中国科学院天津工业生物技术研究所孙周通团队在多酶催化合成头孢类抗生素母核7-ADCA方面取得重要进展。该团队创新性地构建了一种“分工协作”的双工程菌系统，结合固定化酶技术，实现了从廉价易得的青霉素G高效、绿色合成7-ADCA。通过设计包含DAOCS、GOX和Cat的三酶级联反应路径，成功再生关键辅因子α-酮戊二酸，显著降低了辅因子添加成本。团队采用“功能分菌”策略，构建了两种工程化大肠杆菌SCell-A与SCell-B，有效缓解了细胞表达和催化压力。在15 L规模反应器中，仅用10小时即可将50 g/L青霉素G转化为38.30 g/L G-7-ADCA，转化率高达95.32%。随后，通过固定化酰化酶一步水解，获得81.32 g/L 7-ADCA，时空产率达到40.7 g/L/h，为目前文献报道的最高水平。这项研究不仅突破了单细胞催化系统的表达限制，也为其他高值化合物的生物合成提供了可借鉴的双细胞催化策略。研究成果发表于《ACS Sustainable Chemistry & Engineering》上。

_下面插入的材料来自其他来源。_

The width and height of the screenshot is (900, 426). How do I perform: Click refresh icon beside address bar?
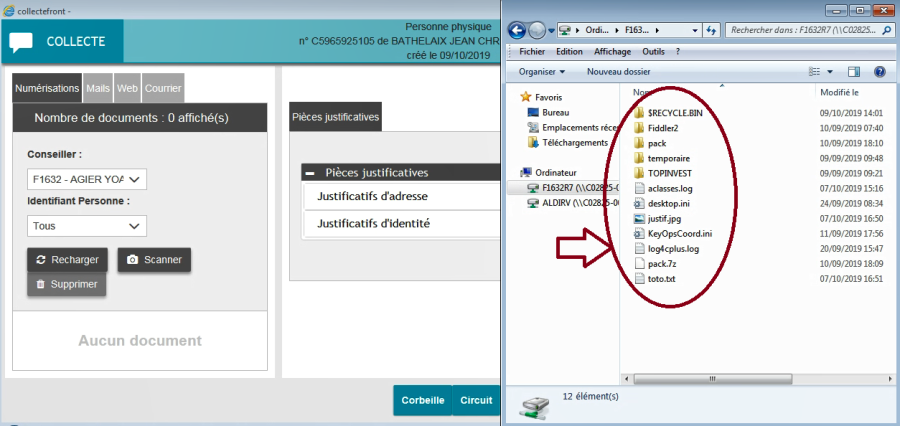710,30
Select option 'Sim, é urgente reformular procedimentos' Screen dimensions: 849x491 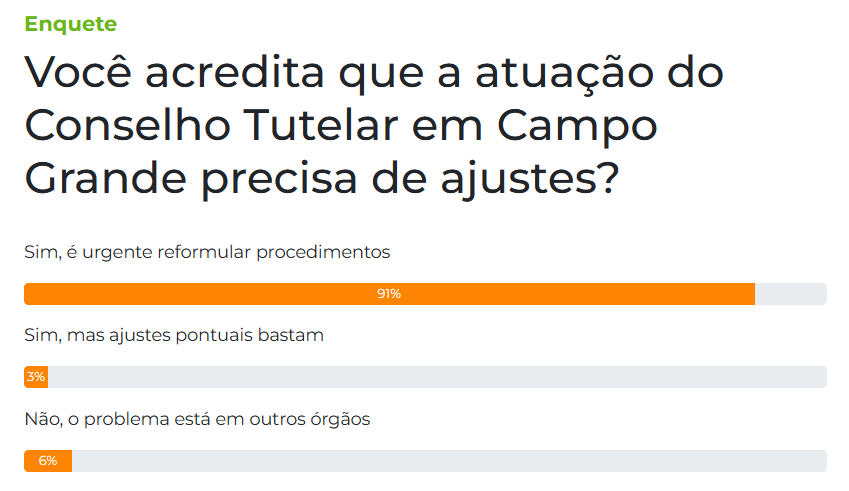click(207, 252)
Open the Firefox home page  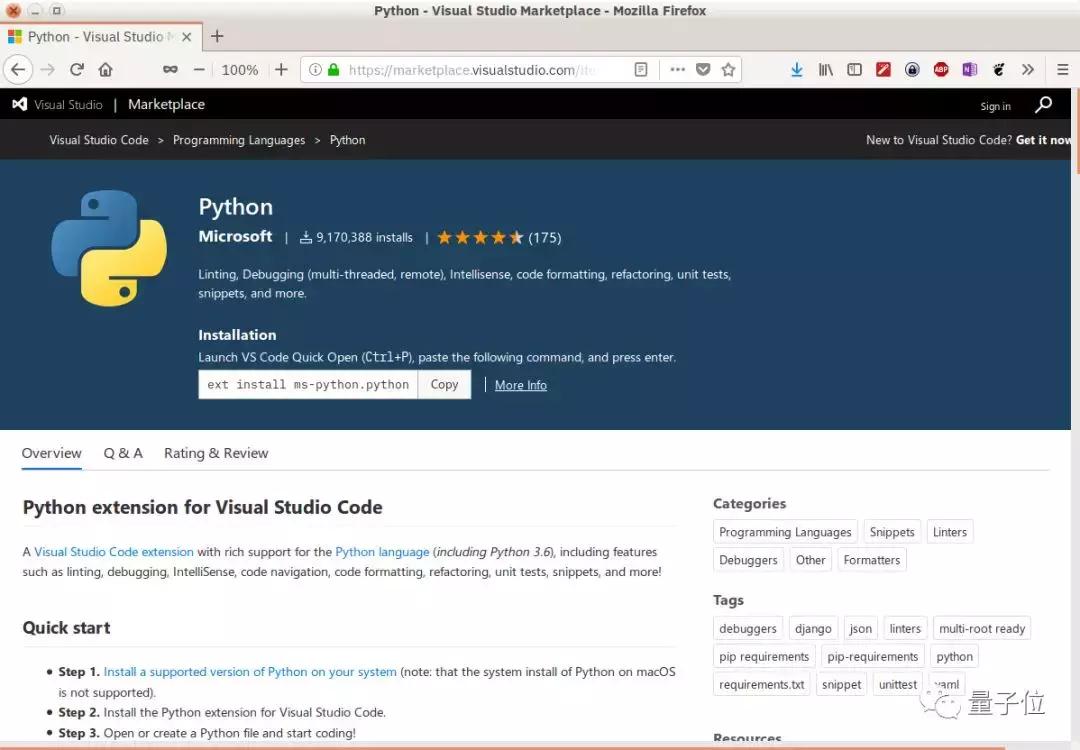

本文报道了Ammosamides生物碱的生物合成途径，特别是吡咯亚氨基醌骨架的形成机制。Ammosamides是从海洋链霉菌*Streptomyces* sp. CNR698中分离得到的具有显著抗肿瘤活性的天然产物。其生物合成基因簇（*amm* BGC）编码了前体肽*AmmA*及多种修饰酶。研究发现，一种新的肽氨酰-tRNA连接酶（PEARL）*AmmB4*能够将精氨酸（Arg）连接到二氨基醌中间体6上，形成新的中间体7。这是首次发现PEARL酶能够利用带电荷的氨基酸作为底物。结构模拟显示*AmmB4*表面存在特定的负电性区域以识别精氨酸的胍基。进一步研究表明，新引入的精氨酸在最终产物中不存在，而是一个关键的生物合成“标签”。此外，研究团队还纯化了异二聚体金属蛋白酶*Amm12/Amm13*，并探讨了前体肽的释放机制。这些发现为理解Ammosamides的完整生物合成途径提供了重要信息。

上海交通大学瞿旭东教授团队与厦门大学王斌举教授团队合作，在《美国化学会志》上发表研究论文，揭示了P450酶催化双吡咯并吲哚二酮哌嗪（BPI-DKP）生物碱中相同吡咯并吲哚结构单元形成的两种不同机制。该研究通过鉴定和表征细菌来源的二聚化酶TtpB1，结合多种实验技术，首次阐明了BPI合成酶的非对称底物结合模式，并系统阐明了TtpB1催化BPI-DKP形成的新机制，包括差异化的环化路径和由氢原子攫取触发的自由基级联反应。这项工作为相关天然产物的生物合成路径解析与仿生合成提供了重要理论依据。

西湖大学曾安平团队在《Science Advances》发表论文，揭示了大肠杆菌的硫辛酸蛋白连接酶A（LplA）能够在人、哺乳动物、藻类及真菌等多种真核细胞中启动硫辛酰化“补救”途径。该研究颠覆了传统认知，证明了细菌酶可以修复因硫辛酰化“从头合成”通路基因缺陷导致的遗传性线粒体功能障碍。通过引入单一细菌来源的硫辛酸连接酶，研究人员成功重建了原本缺失的“补救”通路，实现了多重基因修复，为治疗多种线粒体疾病提供了全新思路。这一发现不仅揭示了细菌酶跨物种功能的普适性机制，还为相关疾病的治疗开辟了新的方向。